Data from Wind indicates that excluding banks, non-bank financial institutions and the two energy giants of Sinopec Group and CNPC, the total debt of 3424 Chinese A-share companies stood at 31.74 trillion yuan as of the end of the first quarter of 2018, for an overall debt-asset ratio of 61%, on par with the reading for the end of 2016.

630 listed companies had debt-asset ratios of over 60%, while for 311 the reading was more than 70%, and for 18 companies in excess of 100%.

The 311 companies with debt-asset ratios of over 70% are primarily concentrated in the real estate, utilities, automobile, industrial chemical, machinery and equipment and commercial trading sectors,  while 15 of the 18 companies with ratios of over 100% were designated as “special treatment” shares, after posting losses for two or more consecutive years.

In addition to rising debt levels, China’s listed concerns have also seen a decline in their repayment capabilities since the start of 2018.

1915 listed Chinese companies had a current ratio of under two as of the end of the first quarter, while 1163 had quick ratios of under 1, and 460 had cash ratios of under 0.2.

The profitability of China’s corporations is also seeing easing growth, with a report just released by Guotai Junan Securities indicating that Q1 year-on-year growth in the operating revenues of non-financial listed companies was 13.91%, as compared to 21.04% for the whole of 2017.

Net profits saw growth of 24.9% in the first quarter, as compared to 33.21% for last year.

“Overall, growth in the profitability of listed companies is easing, internal cash flow dependence is weak, external cash flow is also entering a period of contraction, and the first quarter of 2018 saw a marked decline in overall repayment capability.”

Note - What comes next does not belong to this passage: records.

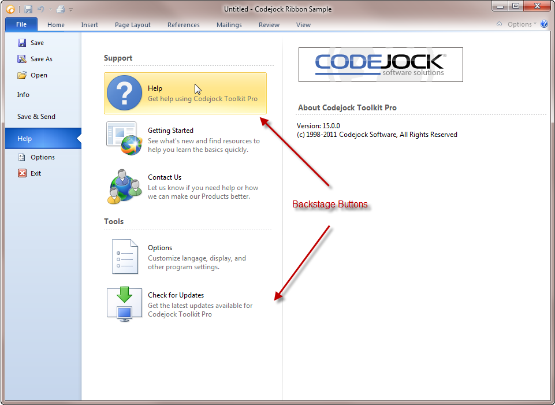
Task: Expand the quick access toolbar customize arrow
Action: point(71,10)
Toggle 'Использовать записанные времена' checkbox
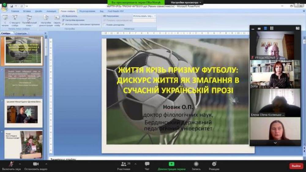 (x=63, y=24)
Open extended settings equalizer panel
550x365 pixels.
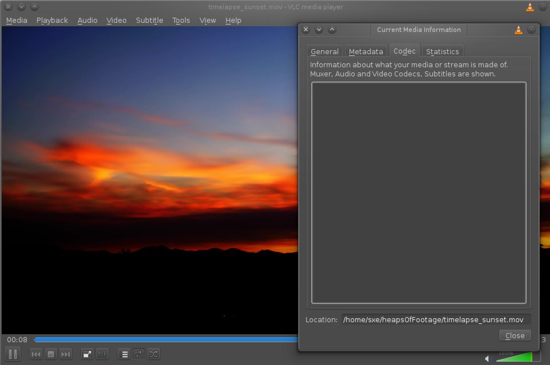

China has already seen a spate of corporate bond defaults since the start of 2018, as Beijing’s ongoing deleveraging campaign and shadow banking crackdown exacerbate a scarcity of funds.

The latest data indicates that as of 7 May there have been a total of 19 defaults in China since the start of the year, involving a total of ten different entities.

These include DunAn Group, China Security & Fire, Sichuan Coal, Dalian Machine Tools, Dandong Port Group, Bright Oceans Corporation, China City Construction, Shenwu Environmental, Fuguiniao and Chunhe Group.